Марью думала, думала и в конце концов отправилась на кухню посоветоваться с мамой. Мама сразу же спросила:
— Когда начинается твой день?
— Утром, конечно, как только встану, — ответила Марью недовольно.
— Вот с этого и начни.
— Ах с э-то-го, — протянула Марью, — но ведь это скучно.
— Ну тогда расскажи, как ты вчера утром плакала и просила отца, чтобы он отвёз тебя в школу на машине. Это интереснее.
Марью ещё больше надулась и возвратилась в комнату.
Разговор с мамой всё же принёс пользу. На бумаге появилось начало сочинения:
«Мой день начинается гораздо раньше, чем у Тыну, братишка ещё маленький и может спать, сколько захочет. А меня будят уже в…»
«Нет, так не пойдёт. Учительница, чего доброго, подумает, будто я лентяйка». Марью зачеркнула написанное. У учительницы не должно создаваться плохого впечатления о Марью, лучшей ученице четвёртого класса.
Лучше написать так:
«Каждое утро я просыпаюсь очень рано… (пожалуй, надо написать, в котором часу, для точности)… в семь часов. Я одеваюсь, умываюсь, завтракаю и спешу в школу».
Марью перечитала начало своего сочинения и задумалась. Всё ли написано как надо? Может быть, нужно подробнее, иначе учительница не поймёт, поднимается ли Марью сразу, как только проснётся, или сначала немного понежится в постели. И ещё, пожалуй, можно бы добавить, что она закаляется, — обтирается, холодной водой, это ведь рекомендуют делать. Ой, ещё того не легче! О зарядке-то она и вовсе забыла!
Марью перелистнула тетрадь и снова начала с чистой страницы. На этот раз дело пошло гораздо быстрее. Ей почти не пришлось задумываться. Мысли словно бы сами собой приходили в голову. Вскоре сочинение было готово. Радостная, помчалась Марью на кухню и воскликнула:
— Знаешь, мама, вышло даже длиннее, чем я ожидала!
— Вот видишь, — ответила мама, — напрасно ты разворчалась поначалу: не умею да не могу. Покажи-ка, что у тебя получилось?

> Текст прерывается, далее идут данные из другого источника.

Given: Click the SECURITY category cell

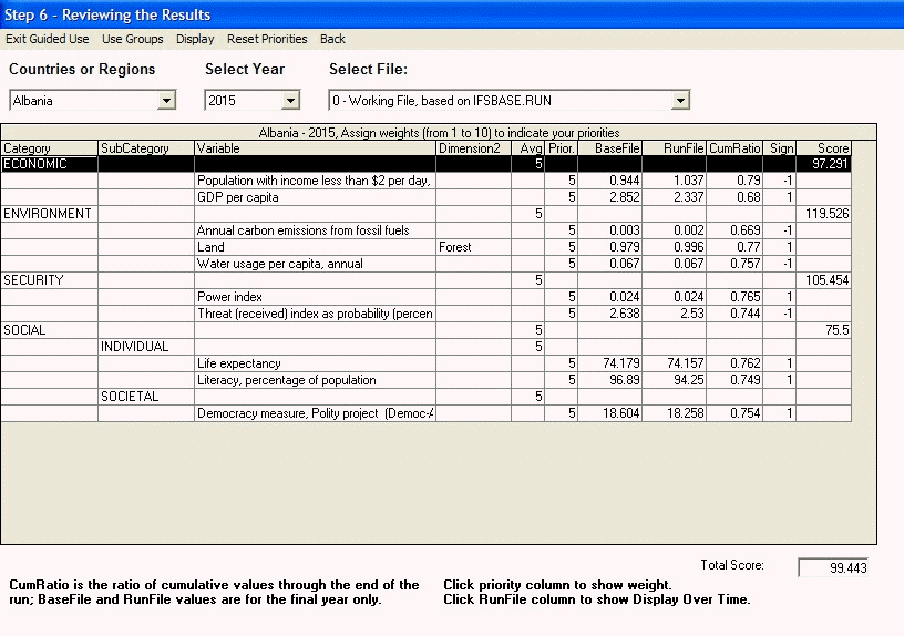Looking at the screenshot, I should click(49, 281).
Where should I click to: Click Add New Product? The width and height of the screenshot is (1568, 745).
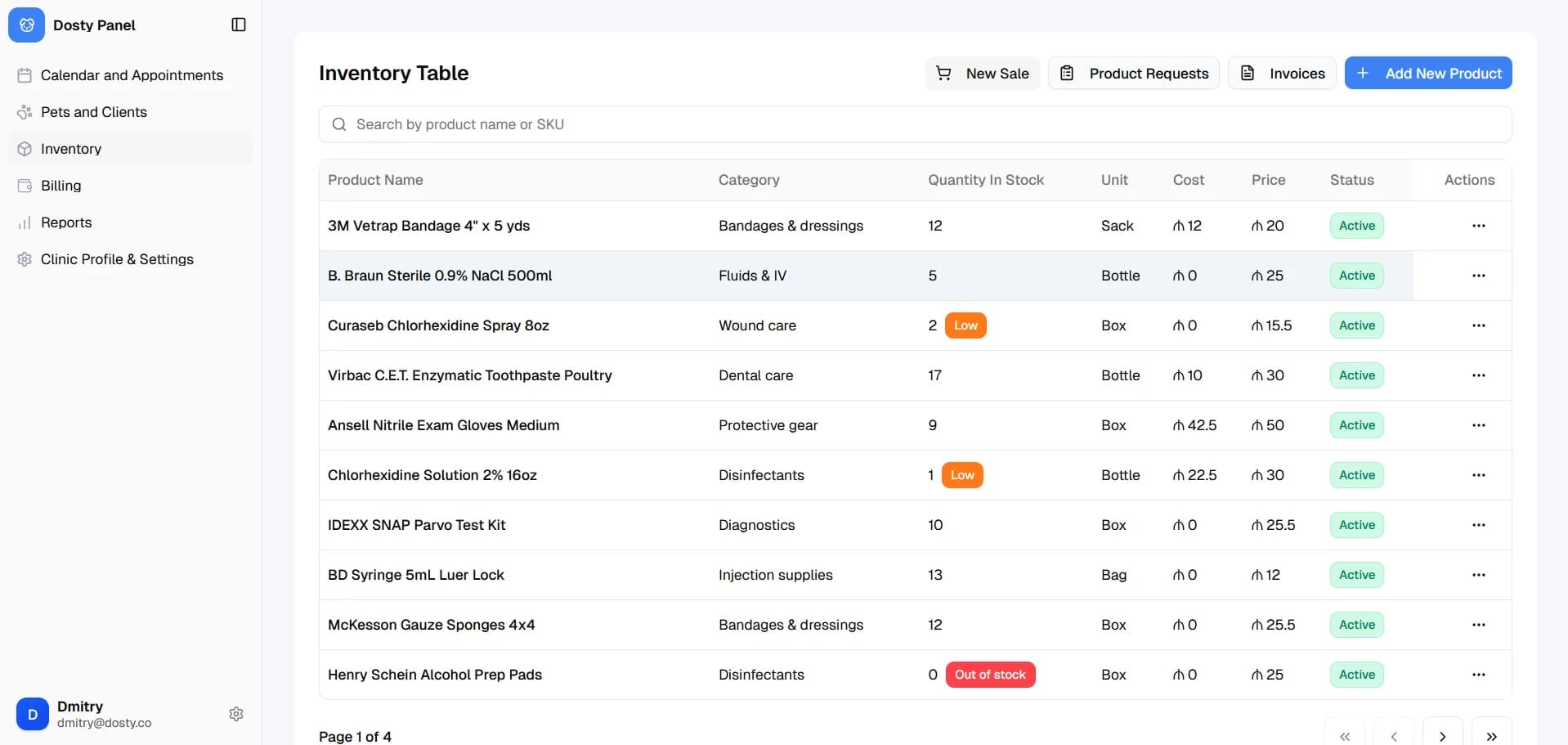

— Я сначала перепишу начисто, а то ты не поймёшь.
— Ничего, разберусь.
Марью со счастливым видом протянула маме тетрадку. Мама стала читать, но чем дольше она читала, тем становилась серьёзнее. Марью испуганно спросила:
— Тебе не нравится?
— Нравиться-то нравится, — отвечала мама, — хорошо написано, без ошибок и складно, только вот…
— Только?..
— Ты написала не про себя. Ты никогда не встаёшь так рано, не умываешься, пока тебя не заставят, зарядку делаешь не чаще одного раза в неделю…

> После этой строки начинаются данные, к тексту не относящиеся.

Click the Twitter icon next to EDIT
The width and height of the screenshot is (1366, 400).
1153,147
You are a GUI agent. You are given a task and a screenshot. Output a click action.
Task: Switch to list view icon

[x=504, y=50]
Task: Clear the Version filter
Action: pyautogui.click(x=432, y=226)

— Но, мамочка, это неважно!
— Как так?
— Просто мне представляется, будто я всё это делаю. На прошлой неделе у нас в школе была встреча с одним писателем, он говорил, что чаще всего, пишет не о том, что случилось с ним самим, а о том, что он слышал или видел, а некоторые истории и вовсе выдумал. Ну, я не могу объяснить тебе этого точно, только знаю, что так писать можно.
— Тут ты ошибаешься, Марью, — возразила мама, — если бы название домашнего сочинения было «День образцовой ученицы», тогда дело другое, а так это просто нечестно. Пойди перепиши всё заново. А чтобы не запутаться, расскажи о вчерашнем дне, как ты утром никак не хотела вставать, как мне пришлось дважды тебя будить, как ты не могла найти чулок, ну, обо всём, и о том тоже, как вечером ты не хотела вытирать посуду.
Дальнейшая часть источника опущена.